Out of ~60K visitors in each group, 334 users in the variation bought an add-on vs. 305 in the control — that's 0.55% vs. 0.51%, a +19.6% relative increase.
Add-on conversion rate — variation vs. control
The purple line (sticky CTA) stayed above the orange (control) most days — the uplift was steady, not a one-day spike
What we learned
Keeping the CTA visible gave users more confidence.
That confidence led to more add-on purchases.
Small UI changes can impact revenue without redesigning the whole flow.
💡 Impact — +19.6% more add-ons and +6% higher AOV: a clear business win from a single UI tweak.
Control
Standard pricing page with small "All plans include" section
Variation — No significant change
Added extra benefits (banners, screenshots, video) mostly below the fold
What the test was about: We tested if showing more product benefits on the pricing page would give users reassurance, increase trust, and lead to more conversions.
Why we did it: Surveys showed that 11.6% of users dropped off because they weren't sure what they'd get. Typical comments: "I don't know what I get" and "Is it router compatible?" We wanted to reassure users by showing benefits more clearly.
What happened: Overall Conversion Rate came in at –2.5% (not statistically significant). The extra benefits didn't change overall user behaviour.
Overall conversion rate — variation vs. control
Heatmaps confirmed most users stopped scrolling before reaching the benefits — even when they saw them, clicks and interaction were minimal
What we learned
Adding content at the bottom didn't increase sales.
Users decide fast, often before scrolling — key info must be at the top.
Placement matters more than quantity.
💡 Impact — We learned that benefits must be placed at the top of the page, next to the plans, where users actually make decisions.
Control — Winner
Hero plan (2 Years) centred and visually highlighted
Variation ↓ –17.5% CR
Reordered plans — hero plan removed from the spotlight
What the test was about: We wanted to see if changing the order of the pricing plans would help users compare better and buy more.
Why we did it: The idea was that a different order might highlight value better and improve conversions by making it easier for users to compare plans.
What happened: Changing the order confused users. Fewer people picked the 2-year plan (best value for the business), and more switched to shorter plans. This led to a 17.5% drop in overall conversions and reduced revenue.
Conversion rate — variation vs. control
Purple = all users ·
Orange = control (7.01% converted) ·
Turquoise = variation (8.8% converted). Despite the higher headline CR, deeper analysis showed users chose shorter, lower-value plans.
What we learned
Visual hierarchy matters: the Hero plan in the centre naturally drives attention and choices.
Moving it broke that flow — users picked less profitable plans.
Even small layout changes can cause big business losses.

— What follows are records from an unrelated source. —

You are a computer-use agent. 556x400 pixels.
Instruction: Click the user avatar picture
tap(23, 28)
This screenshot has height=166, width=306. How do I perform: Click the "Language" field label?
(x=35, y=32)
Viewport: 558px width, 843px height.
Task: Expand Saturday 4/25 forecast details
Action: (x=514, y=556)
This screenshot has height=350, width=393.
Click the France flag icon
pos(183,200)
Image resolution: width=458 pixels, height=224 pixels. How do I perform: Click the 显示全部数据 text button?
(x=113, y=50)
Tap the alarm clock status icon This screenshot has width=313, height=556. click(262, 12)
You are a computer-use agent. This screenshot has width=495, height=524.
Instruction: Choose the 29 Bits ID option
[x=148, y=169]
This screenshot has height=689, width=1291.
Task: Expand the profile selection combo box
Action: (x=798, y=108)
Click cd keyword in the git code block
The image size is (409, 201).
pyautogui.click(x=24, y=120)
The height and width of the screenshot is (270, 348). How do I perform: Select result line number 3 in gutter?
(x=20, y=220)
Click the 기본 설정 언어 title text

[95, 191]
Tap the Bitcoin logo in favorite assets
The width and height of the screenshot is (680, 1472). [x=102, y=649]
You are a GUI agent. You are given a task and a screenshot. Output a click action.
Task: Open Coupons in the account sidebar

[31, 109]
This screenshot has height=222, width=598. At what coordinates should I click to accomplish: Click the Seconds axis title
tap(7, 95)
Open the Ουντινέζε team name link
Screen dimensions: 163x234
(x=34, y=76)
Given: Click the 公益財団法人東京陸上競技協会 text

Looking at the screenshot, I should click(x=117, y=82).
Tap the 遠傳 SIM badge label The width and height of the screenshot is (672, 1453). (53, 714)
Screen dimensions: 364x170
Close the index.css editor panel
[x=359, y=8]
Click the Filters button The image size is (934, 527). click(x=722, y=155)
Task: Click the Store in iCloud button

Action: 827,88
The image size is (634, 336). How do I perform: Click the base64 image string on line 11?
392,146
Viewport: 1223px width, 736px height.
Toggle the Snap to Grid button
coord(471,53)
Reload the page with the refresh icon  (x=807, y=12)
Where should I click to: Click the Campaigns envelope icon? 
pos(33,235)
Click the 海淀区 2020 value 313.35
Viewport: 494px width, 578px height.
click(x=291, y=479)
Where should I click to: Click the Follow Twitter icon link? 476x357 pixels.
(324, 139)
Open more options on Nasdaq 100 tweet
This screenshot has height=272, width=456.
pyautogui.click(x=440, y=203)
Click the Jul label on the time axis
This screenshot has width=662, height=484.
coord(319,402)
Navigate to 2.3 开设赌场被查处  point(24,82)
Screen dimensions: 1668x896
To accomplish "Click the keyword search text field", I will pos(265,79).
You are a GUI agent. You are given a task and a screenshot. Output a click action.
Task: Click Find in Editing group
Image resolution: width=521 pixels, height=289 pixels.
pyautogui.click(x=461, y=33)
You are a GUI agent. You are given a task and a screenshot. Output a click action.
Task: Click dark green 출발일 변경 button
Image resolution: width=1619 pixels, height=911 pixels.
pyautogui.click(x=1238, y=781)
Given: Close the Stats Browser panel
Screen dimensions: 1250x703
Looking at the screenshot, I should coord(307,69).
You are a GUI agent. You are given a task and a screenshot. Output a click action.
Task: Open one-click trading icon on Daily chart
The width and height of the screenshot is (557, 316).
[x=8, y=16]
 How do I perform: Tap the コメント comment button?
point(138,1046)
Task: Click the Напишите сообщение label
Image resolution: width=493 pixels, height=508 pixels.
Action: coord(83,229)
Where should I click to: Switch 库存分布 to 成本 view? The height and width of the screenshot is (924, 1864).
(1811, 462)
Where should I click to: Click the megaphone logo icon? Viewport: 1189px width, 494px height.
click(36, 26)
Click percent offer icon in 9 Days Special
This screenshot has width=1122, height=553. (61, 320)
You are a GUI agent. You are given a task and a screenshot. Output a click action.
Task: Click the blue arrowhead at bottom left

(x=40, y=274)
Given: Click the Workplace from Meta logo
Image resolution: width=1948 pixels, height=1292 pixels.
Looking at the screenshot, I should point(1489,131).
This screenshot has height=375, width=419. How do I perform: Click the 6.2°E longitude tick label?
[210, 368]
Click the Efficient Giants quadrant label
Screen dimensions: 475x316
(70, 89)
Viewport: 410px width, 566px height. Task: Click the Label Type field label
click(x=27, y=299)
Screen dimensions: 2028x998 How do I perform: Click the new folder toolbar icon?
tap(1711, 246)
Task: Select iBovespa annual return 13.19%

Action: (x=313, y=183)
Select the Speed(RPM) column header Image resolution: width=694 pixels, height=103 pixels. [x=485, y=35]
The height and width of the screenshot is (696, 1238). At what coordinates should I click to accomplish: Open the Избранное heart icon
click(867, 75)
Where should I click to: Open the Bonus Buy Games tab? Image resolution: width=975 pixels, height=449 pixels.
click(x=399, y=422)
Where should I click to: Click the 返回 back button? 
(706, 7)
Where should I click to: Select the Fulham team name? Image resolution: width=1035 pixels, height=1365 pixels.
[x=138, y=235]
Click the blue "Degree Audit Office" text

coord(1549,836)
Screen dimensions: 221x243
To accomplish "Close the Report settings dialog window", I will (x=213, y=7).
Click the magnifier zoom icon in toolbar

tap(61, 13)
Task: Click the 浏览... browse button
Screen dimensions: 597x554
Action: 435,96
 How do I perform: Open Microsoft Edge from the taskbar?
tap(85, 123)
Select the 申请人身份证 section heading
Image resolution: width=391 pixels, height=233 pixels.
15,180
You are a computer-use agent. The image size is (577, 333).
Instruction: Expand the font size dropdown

💡 Impact — This test showed that even small layout changes can hurt business results. Moving the hero plan out of the spotlight led to fewer long-term subscriptions and a –17.5% drop in conversions.
Running experiments at scale on a live product is humbling. Even small UI changes can move revenue significantly — in both directions.
01
Visibility drives confidence
Keeping the CTA in sight at all times removed decision friction and made it easier for users to commit — even to add-ons they hadn't planned for.
02
Placement beats volume
Adding more content below the fold didn't help. Users make decisions fast, near the top of the page. Information that isn't seen doesn't convert.
03
Layout encodes intent
The central position of the Hero plan wasn't arbitrary — it guided users toward the most valuable choice. Disrupting that hierarchy confused users and hurt revenue.
04
Negative results are wins too
Two of three experiments didn't produce a conversion uplift. But they produced clear strategic insights that shaped future design decisions across the product.